Chapter 3 Dealing with missing data

In this short section, we’ll look at “single imputation” using the Expectation Maximization approach. First, let’s get our data imported and our packages set up.

library(tidyverse)
library(here)

descriptive_data <- read_csv(here("data/torriDAFinal.csv"))
missing_data_example <-read_csv(here("data/torrimiss.csv"))

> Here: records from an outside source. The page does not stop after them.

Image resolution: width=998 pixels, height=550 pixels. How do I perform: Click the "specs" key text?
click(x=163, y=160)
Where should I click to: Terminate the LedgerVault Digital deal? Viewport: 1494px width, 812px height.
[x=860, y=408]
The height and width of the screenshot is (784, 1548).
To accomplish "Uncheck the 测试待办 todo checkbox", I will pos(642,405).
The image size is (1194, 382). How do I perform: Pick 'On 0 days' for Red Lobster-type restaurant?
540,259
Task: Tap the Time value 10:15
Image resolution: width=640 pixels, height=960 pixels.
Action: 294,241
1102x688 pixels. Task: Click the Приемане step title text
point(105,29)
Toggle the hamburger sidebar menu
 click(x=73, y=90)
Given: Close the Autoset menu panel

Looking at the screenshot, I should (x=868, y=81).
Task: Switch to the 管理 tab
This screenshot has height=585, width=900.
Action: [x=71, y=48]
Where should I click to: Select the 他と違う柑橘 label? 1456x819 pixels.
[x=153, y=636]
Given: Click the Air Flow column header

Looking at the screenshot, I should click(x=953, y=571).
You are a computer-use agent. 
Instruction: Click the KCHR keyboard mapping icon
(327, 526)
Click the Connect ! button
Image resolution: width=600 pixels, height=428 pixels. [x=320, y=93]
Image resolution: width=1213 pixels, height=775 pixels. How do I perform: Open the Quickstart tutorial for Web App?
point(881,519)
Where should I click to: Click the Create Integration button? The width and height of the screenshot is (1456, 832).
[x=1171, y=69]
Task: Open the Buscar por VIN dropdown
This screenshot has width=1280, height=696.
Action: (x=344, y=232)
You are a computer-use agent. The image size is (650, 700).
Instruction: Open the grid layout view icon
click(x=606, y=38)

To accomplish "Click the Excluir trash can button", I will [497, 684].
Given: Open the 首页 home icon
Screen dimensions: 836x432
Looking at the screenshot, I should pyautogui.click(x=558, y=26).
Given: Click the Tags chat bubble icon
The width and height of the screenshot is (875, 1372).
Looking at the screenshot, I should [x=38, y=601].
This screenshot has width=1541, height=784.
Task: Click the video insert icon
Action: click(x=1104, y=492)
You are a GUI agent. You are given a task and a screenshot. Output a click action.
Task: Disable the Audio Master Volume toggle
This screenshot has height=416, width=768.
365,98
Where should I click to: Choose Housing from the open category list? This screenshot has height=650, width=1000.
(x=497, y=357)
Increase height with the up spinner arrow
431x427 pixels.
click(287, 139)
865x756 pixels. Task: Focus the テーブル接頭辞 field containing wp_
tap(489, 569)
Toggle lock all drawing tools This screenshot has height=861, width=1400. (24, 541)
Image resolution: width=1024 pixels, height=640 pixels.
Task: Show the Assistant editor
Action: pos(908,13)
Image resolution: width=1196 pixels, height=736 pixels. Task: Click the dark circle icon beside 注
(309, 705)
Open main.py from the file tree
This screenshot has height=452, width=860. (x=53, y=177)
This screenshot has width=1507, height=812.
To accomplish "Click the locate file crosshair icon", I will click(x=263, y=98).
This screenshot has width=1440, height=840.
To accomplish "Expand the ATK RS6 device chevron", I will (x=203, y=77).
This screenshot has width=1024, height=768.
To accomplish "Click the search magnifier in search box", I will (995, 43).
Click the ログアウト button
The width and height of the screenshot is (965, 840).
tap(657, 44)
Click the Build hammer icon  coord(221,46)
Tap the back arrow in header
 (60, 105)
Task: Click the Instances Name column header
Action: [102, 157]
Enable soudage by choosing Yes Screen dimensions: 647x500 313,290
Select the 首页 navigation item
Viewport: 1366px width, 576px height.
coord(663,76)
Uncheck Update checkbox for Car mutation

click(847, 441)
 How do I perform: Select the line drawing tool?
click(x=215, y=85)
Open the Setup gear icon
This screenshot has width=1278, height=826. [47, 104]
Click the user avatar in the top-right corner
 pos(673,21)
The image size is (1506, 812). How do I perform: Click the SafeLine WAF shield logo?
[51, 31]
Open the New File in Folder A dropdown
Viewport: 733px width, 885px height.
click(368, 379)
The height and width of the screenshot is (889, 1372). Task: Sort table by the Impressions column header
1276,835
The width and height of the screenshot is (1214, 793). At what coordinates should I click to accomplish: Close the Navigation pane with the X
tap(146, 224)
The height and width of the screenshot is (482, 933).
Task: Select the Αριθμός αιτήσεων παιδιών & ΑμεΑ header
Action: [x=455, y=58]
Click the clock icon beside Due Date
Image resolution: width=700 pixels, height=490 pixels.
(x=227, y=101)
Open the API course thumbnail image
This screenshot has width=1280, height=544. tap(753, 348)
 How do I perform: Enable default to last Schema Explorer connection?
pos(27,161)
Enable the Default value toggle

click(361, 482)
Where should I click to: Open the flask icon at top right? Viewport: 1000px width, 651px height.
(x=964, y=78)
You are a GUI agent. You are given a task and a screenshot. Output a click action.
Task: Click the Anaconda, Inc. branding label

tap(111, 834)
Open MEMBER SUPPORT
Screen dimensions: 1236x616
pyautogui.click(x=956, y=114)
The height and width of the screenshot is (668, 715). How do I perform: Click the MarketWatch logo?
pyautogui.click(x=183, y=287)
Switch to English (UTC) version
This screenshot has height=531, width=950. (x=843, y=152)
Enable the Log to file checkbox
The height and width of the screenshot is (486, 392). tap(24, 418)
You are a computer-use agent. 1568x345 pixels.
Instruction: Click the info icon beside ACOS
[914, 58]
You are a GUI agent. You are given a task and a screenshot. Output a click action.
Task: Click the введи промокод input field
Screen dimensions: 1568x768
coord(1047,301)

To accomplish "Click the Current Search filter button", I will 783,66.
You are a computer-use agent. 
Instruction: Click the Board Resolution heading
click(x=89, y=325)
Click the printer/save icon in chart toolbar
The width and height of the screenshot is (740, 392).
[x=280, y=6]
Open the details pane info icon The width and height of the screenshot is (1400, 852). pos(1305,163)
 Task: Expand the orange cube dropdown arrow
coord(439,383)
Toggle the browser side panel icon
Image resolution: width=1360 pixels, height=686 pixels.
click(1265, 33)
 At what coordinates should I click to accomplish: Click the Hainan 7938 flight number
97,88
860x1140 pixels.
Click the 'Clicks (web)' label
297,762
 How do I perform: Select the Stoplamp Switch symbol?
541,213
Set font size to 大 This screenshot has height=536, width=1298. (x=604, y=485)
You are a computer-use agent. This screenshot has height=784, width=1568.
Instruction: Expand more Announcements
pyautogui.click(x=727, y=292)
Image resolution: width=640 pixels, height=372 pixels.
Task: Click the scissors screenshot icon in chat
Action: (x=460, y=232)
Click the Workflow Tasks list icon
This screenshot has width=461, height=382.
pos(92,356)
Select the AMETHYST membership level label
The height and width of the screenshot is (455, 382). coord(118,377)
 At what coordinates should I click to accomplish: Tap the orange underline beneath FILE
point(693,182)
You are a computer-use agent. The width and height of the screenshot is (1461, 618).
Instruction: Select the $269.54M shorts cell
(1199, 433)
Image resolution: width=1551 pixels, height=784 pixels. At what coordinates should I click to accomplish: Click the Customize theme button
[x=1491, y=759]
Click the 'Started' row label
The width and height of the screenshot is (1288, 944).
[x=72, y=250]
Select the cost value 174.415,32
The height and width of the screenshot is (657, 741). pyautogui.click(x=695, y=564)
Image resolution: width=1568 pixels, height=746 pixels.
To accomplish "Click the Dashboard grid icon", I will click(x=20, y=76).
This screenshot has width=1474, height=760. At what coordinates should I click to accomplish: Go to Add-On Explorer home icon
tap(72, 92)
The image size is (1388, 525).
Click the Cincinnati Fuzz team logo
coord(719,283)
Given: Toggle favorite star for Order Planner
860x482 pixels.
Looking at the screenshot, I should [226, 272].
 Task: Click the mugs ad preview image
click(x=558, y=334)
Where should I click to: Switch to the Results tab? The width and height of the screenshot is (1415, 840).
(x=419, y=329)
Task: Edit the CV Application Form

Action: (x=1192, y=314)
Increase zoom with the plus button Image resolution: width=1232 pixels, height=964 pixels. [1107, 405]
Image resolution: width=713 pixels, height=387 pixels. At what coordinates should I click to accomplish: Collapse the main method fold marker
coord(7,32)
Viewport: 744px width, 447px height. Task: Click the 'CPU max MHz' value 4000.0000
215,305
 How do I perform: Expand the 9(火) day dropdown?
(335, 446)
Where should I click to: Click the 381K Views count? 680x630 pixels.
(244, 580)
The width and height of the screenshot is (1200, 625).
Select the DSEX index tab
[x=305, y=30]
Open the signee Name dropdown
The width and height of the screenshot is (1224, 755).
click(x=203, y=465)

3.1 Exploring missing data

In the original R Opus, HGH used the missmda package, from Susan Josse and Francois Husson, which to my understanding uses a PCA approach to do single imputation. Reading through their documentation, they note that this is equivalent to the “expectation maximization” (EM) approach to single imputation. We’re going to use a slightly more modern package that combines approaches from a number of different missing-data packages, called simputation. It gives standard syntax for a number of different formula-based methods for imputation. We’re going to also use the skimr package to easily see where we have missing data, and the naniar package to visualize.

library(simputation)
library(skimr)
library(naniar)

First off, let’s take a look at our missing_data_example data set using the skim() method.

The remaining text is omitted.